*YOUR OBJECTIVE:* Collect each line of the material below that contains the word "agent".

** START EXERCISE INPUTS **

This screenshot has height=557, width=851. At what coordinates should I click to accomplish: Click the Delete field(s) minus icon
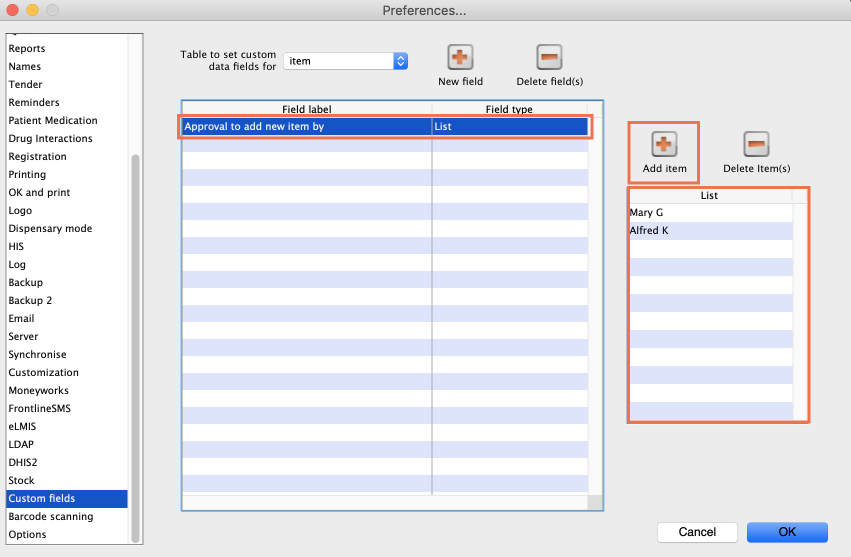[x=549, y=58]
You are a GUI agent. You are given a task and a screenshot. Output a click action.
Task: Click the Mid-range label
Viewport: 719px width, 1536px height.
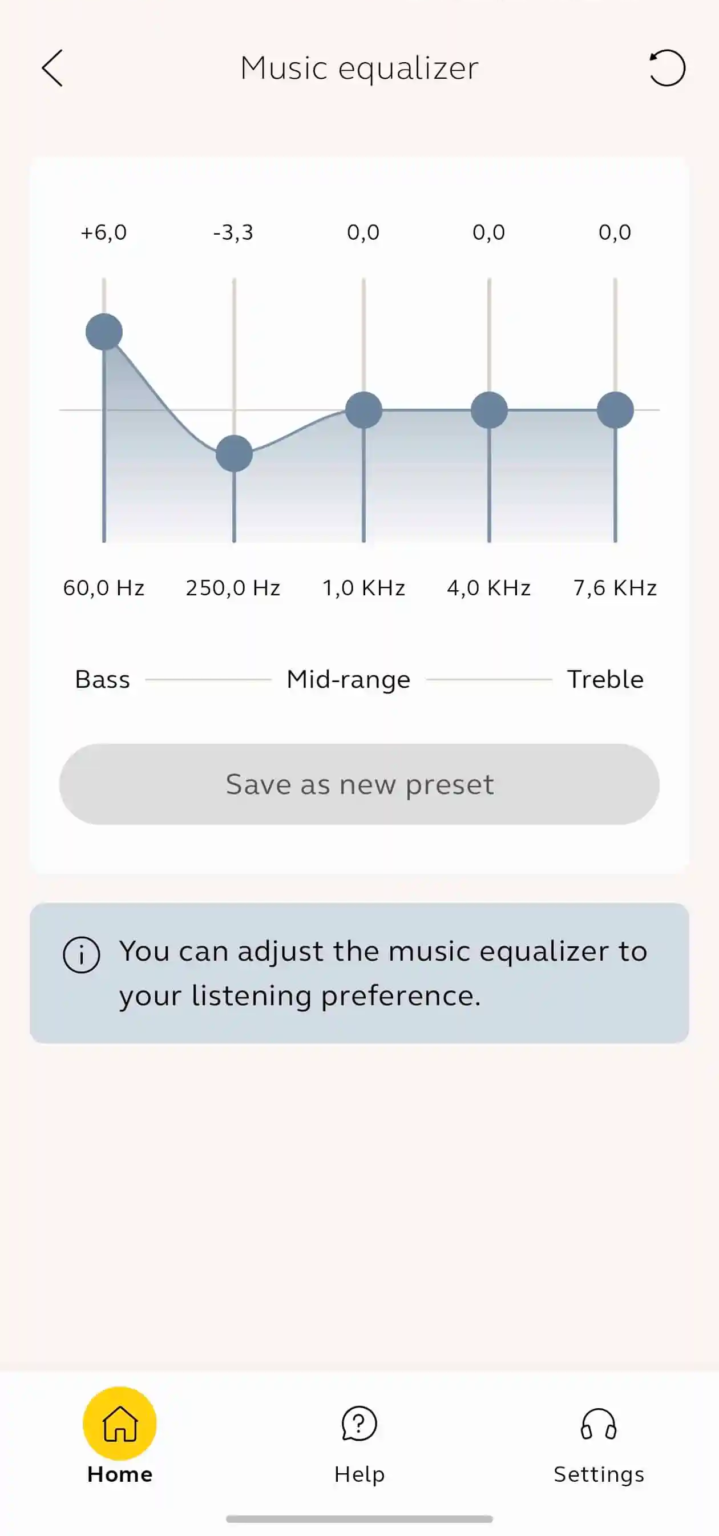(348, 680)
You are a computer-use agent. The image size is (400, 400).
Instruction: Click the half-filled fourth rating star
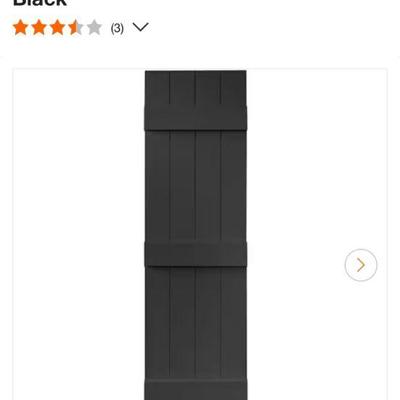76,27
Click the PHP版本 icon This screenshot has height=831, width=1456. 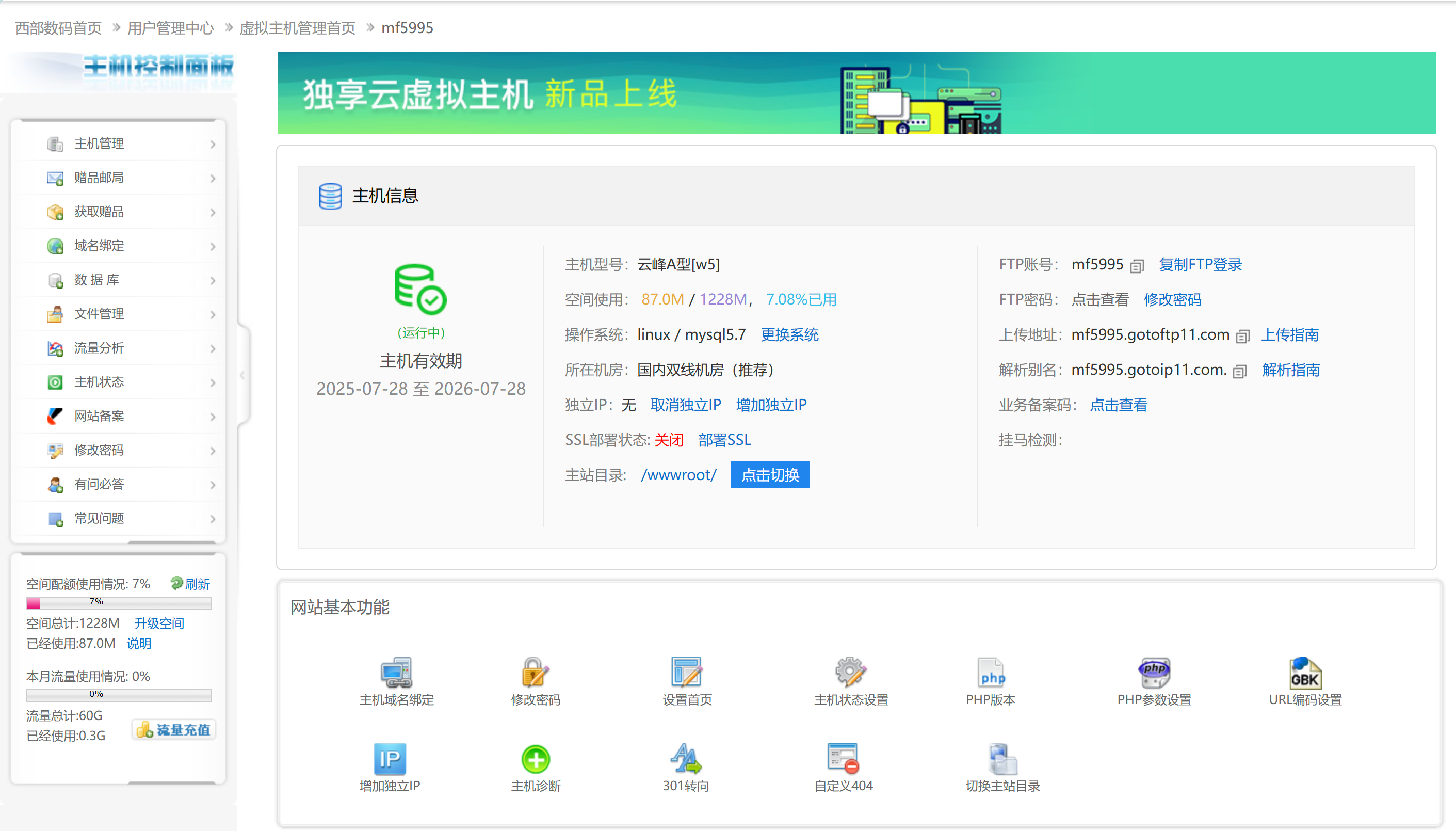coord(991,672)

** END EXERCISE INPUTS **

*TASK ANSWER:*
You are a GUI agent. You are given a task and a screenshot. Output a click action.
You are a computer-use agent. The image size is (400, 400).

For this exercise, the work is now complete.